En juin 1993, ce Bulletin lui rendit hommage suite à un déjeuner-débat qui eut lieu à Bruxelles et dont il avait été l’invité d’honneur. J’écrivais ceci : « Les qualités du conférencier sont aussi celles de l’homme. Sincérité, lucidité, chaleur, générosité, enthousiasme : tels sont les mots qui se bousculent sous ma plume lorsqu’il me faut définir Pierre Monnier. » C’est bien ainsi qu’il m’est toujours apparu. Et c’est sans aucun doute cet amour de la vie qui transcendait toute sa personnalité. Pourtant les fées ne s’étaient pas penchées sur son berceau. Parlant de son père, officier de carrière mort au combat en 1915, il disait : « J’ai eu peu de temps pour l’aimer. » Orphelin de guerre dès l’âge de quatre ans, il dut, adolescent,  gagner sa vie  tout  en suivant des cours à l’École des Beaux-Arts. Rude apprentissage, comme on s’en doute, mais qui n’entama jamais le caractère volontaire de ce Breton féru de peinture, de littérature et de…  politique.  Dans  ses livres  de  souvenirs,  il a raconté son compagnonnage avec l’Action Française, puis cette étonnante aventure de L’Insurgé, éphémère hebdomadaire nationaliste et progressiste fondé en 1937 par Jean-Pierre Maxence et Thierry Maulnier, et dont il fut le secrétaire de rédaction. Dans la lignée du  « Cercle Proudhon » créé en 1911  sous  l’égide  de Georges Sorel, il y tenait une chronique sociale qui marquait la volonté de réconcilier syndicalisme et nationalisme. De 1940 à 1942, il participa à la création et au développement  des « Centres  d’apprentissage  des jeunes »,  initiés  par  Vichy  en  zone occupée. Après la guerre, il vécut, difficilement, de la peinture et des dessins de presse (notamment dans Aux Écoutes), puis de l’édition sous le nom de « Frédéric Chambriand », avant de faire une belle carrière à L’Oréal.
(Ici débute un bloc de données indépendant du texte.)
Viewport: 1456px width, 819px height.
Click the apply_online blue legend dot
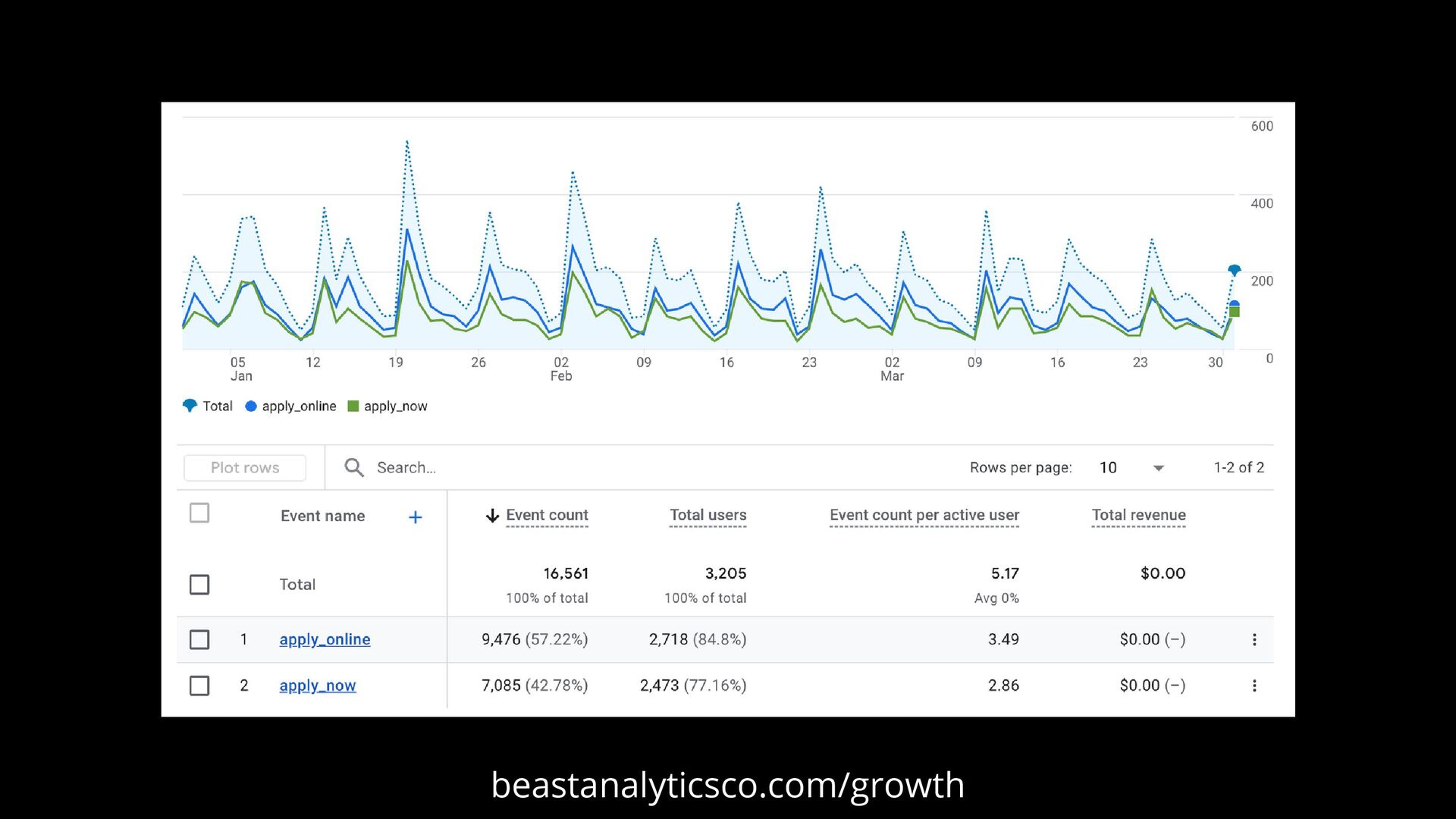point(251,406)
Sa retraite fut très active  puisqu’il écrivit pas moins de dix livres,  dont deux sur Céline.  Et  il  se voua aussi à l’amitié, ayant pendant de nombreuses années le bonheur d’avoir  auprès de lui, dans  sa ville d’adoption,  ses  amis Louis Nucéra, Alphonse Boudard, Raoul Mille et le photographe Raoul Gatti. Une vie variée et bien remplie.

Ceux qui l’ont connu garderont de lui un souvenir lumineux.  C’était un homme attachant, loyal, fidèle à ses convictions et d’une humeur joyeusement roborative. Un être d’exception que nous n’oublierons pas. Il n’est que juste de saluer ici sa mémoire.